> [Job]: Could you set down, unchanged, the part of the records that opens with the line containing "Locate an element" and runs through the end of the records, with both ends included? Leave the pictures out of your answer.

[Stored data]
[Start of Attachment]
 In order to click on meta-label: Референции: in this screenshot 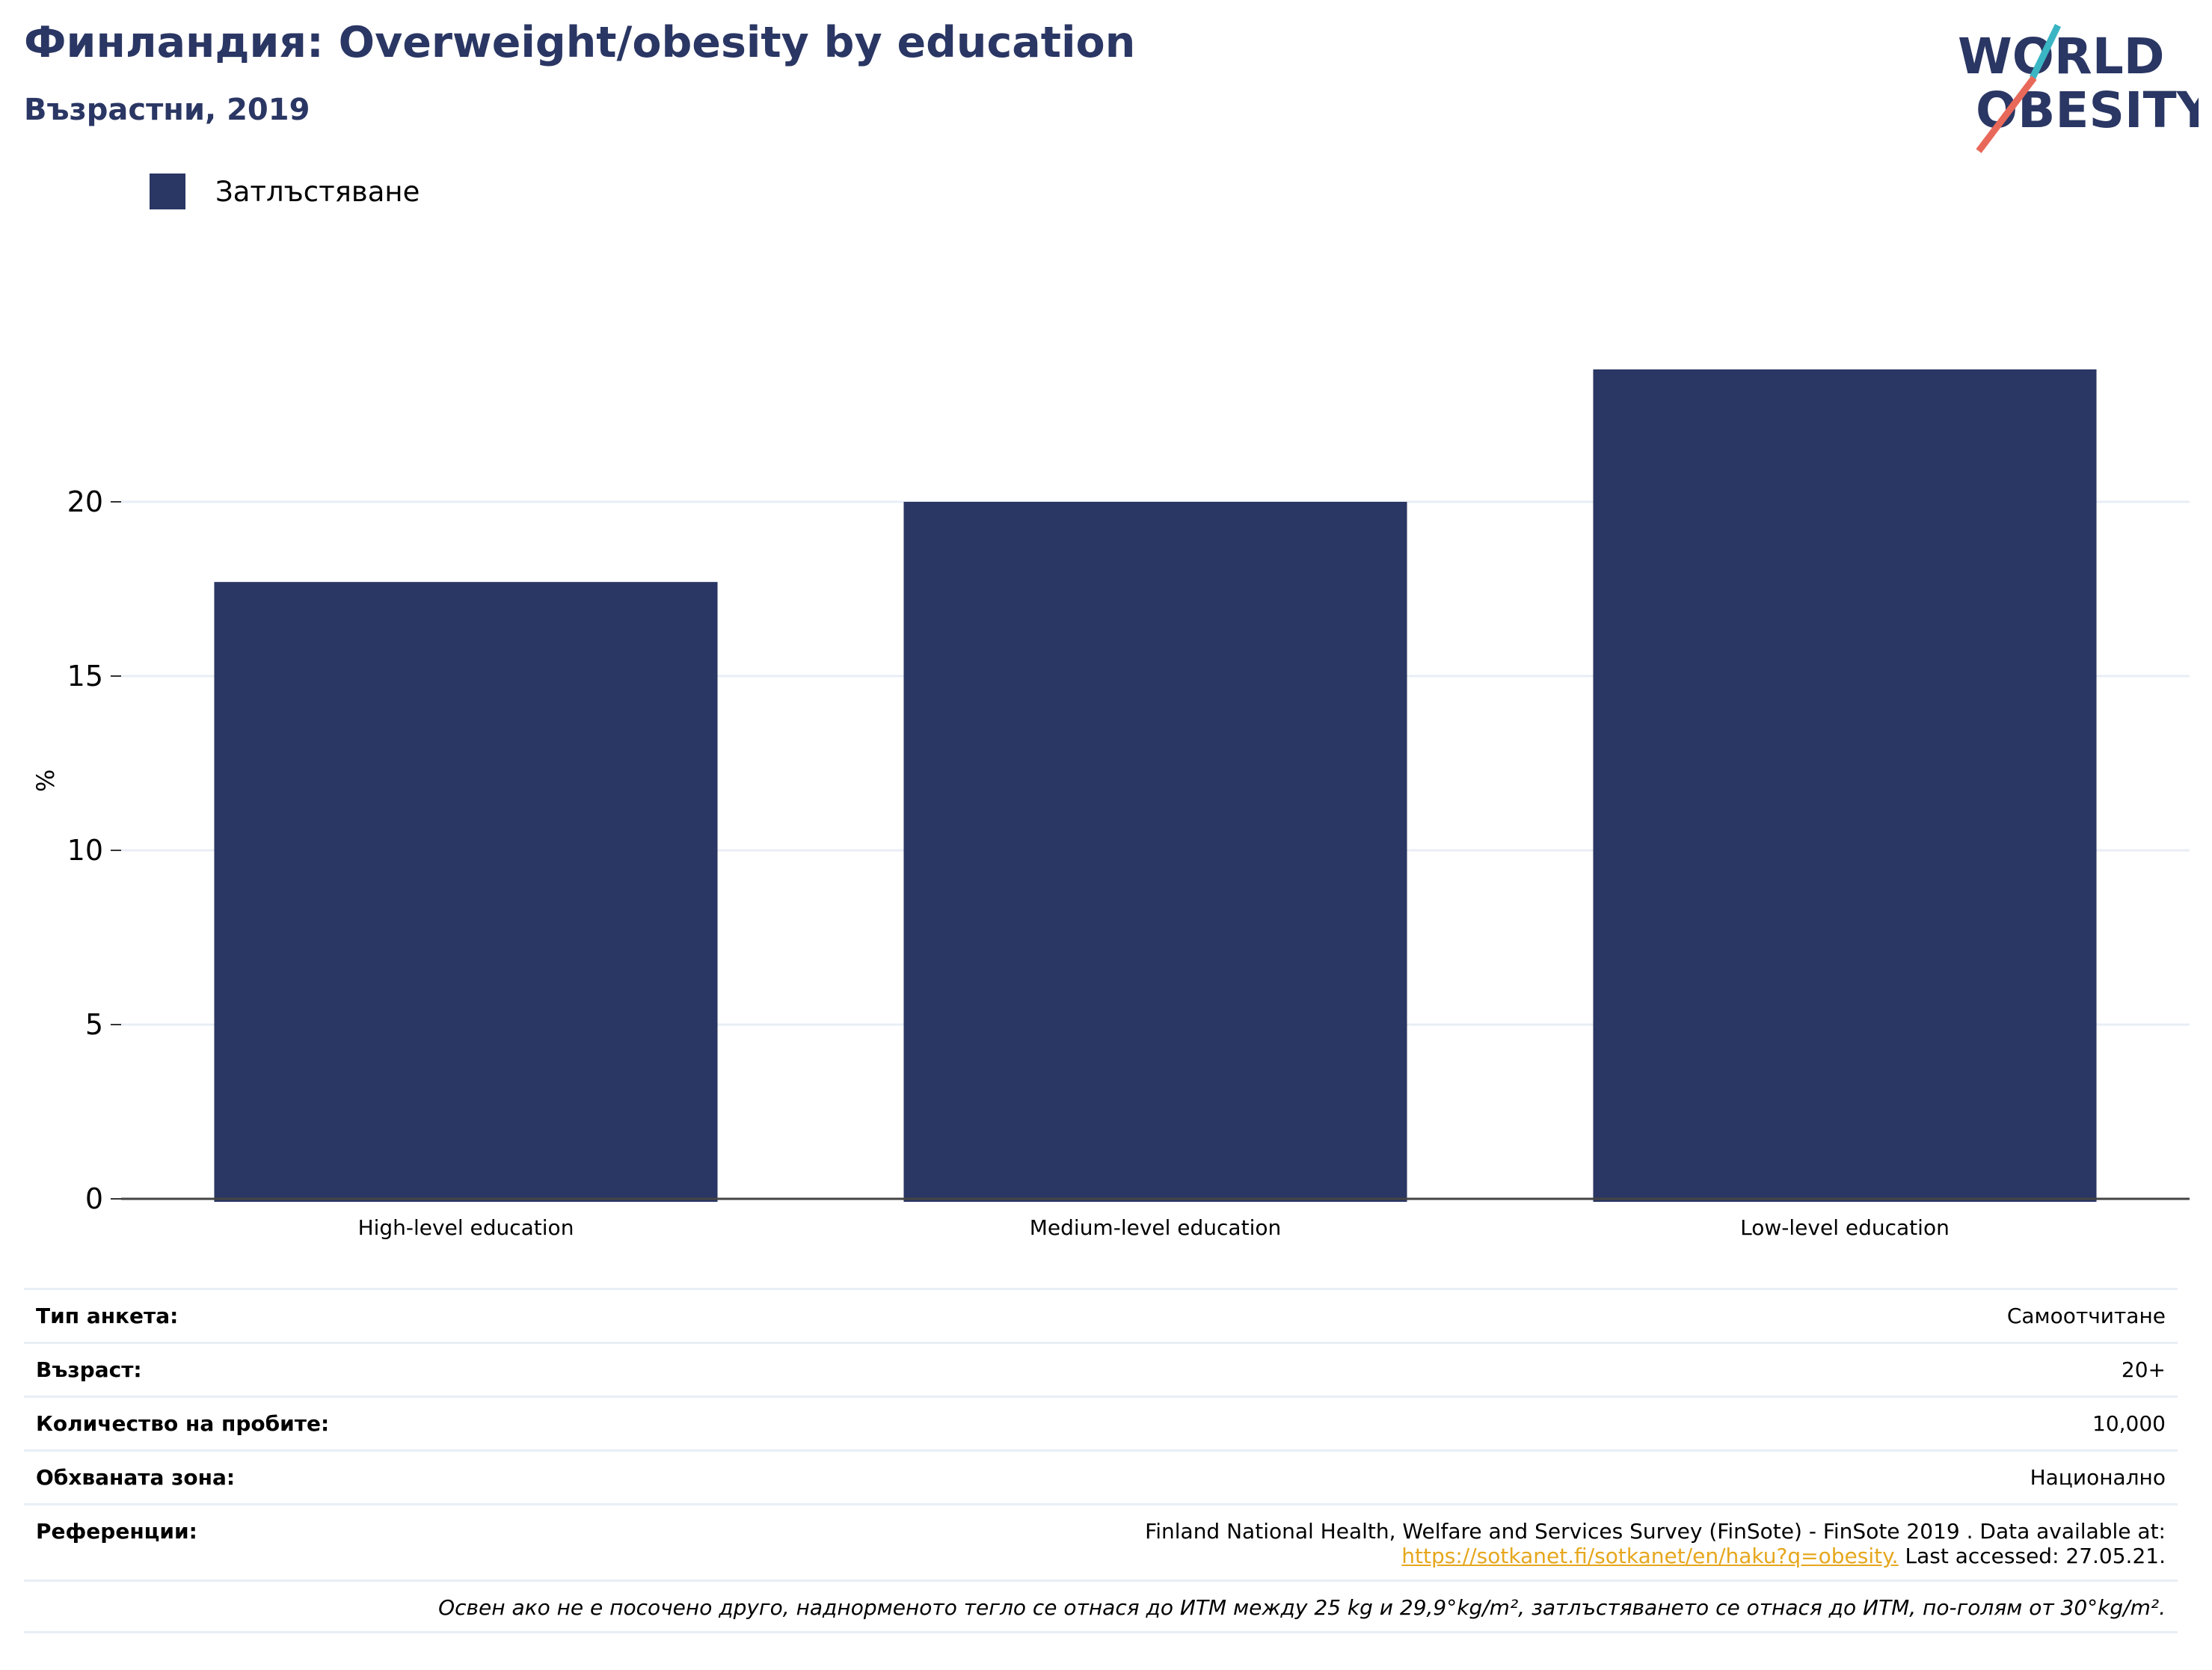, I will do `click(116, 1531)`.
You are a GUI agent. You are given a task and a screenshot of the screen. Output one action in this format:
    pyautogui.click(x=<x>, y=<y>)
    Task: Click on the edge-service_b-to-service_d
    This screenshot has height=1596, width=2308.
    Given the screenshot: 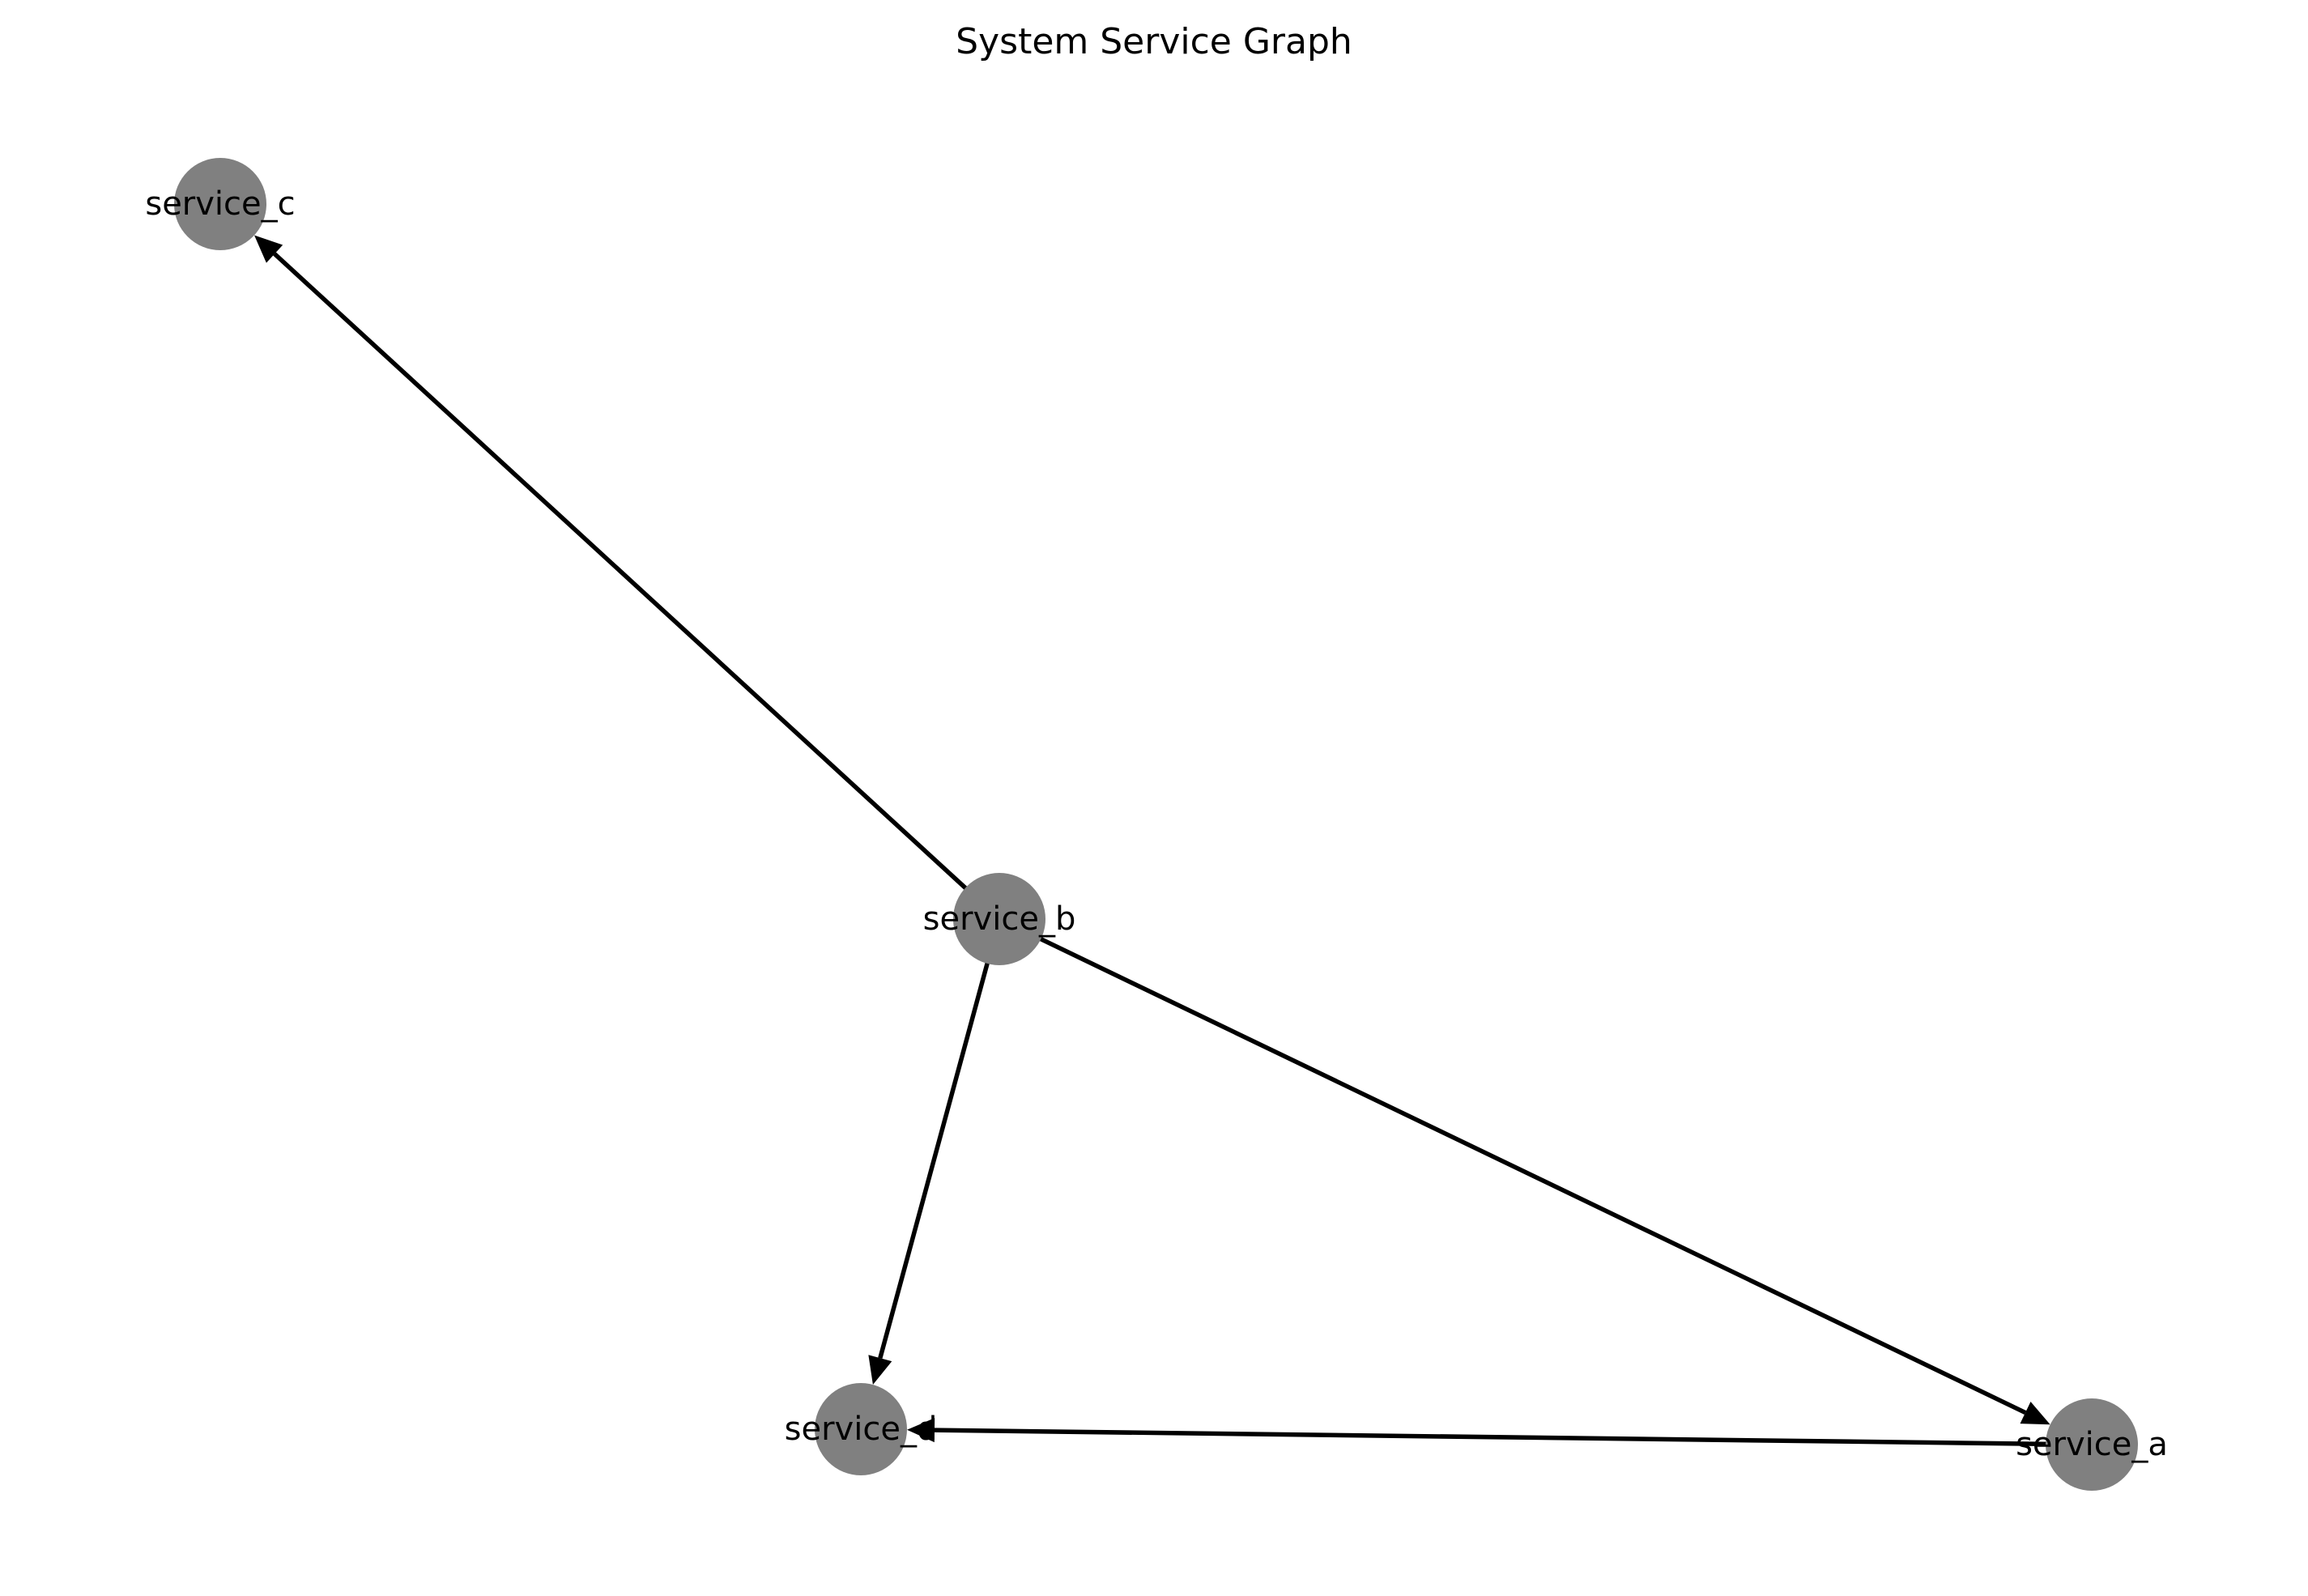 What is the action you would take?
    pyautogui.click(x=932, y=1164)
    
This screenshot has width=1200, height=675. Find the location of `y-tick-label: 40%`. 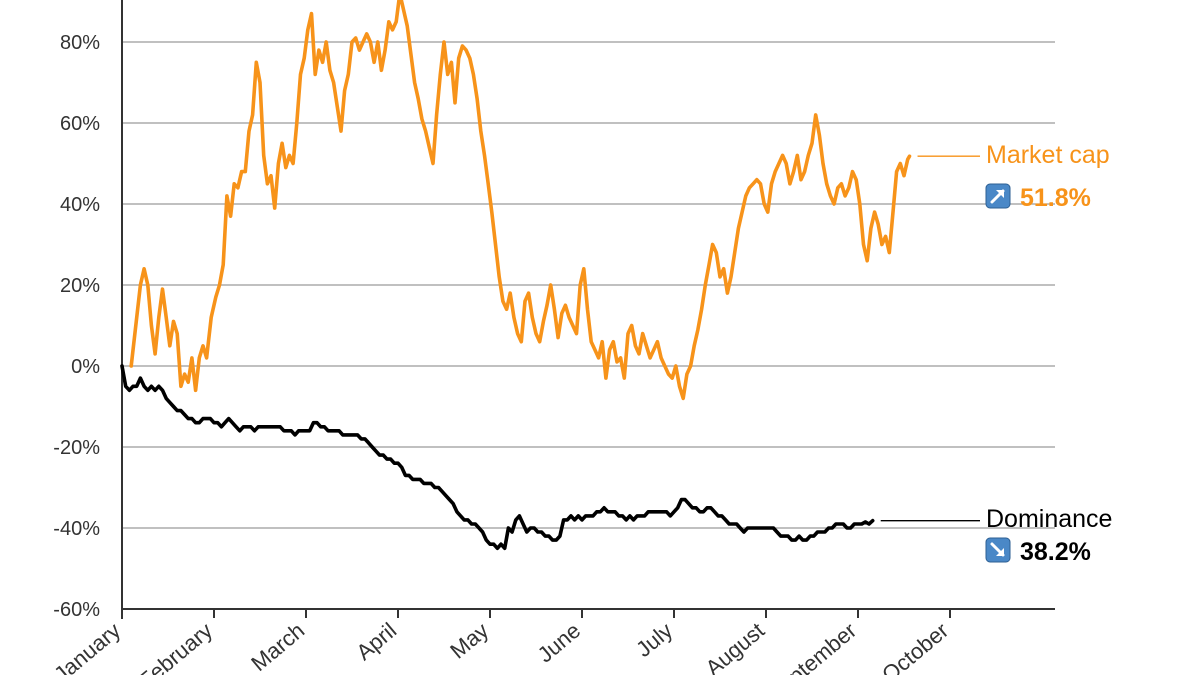

y-tick-label: 40% is located at coordinates (80, 205).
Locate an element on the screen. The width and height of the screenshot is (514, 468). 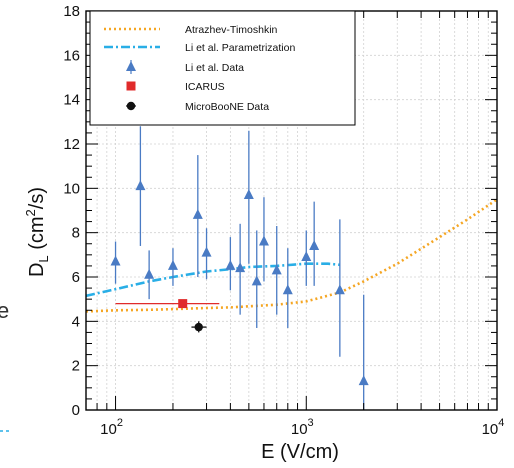
y-tick-label: 0 is located at coordinates (76, 410).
[End of Attachment]
> [Task response]:
Locate an element on the screen. The width and height of the screenshot is (514, 468). 
y-tick-label: 0 is located at coordinates (76, 410).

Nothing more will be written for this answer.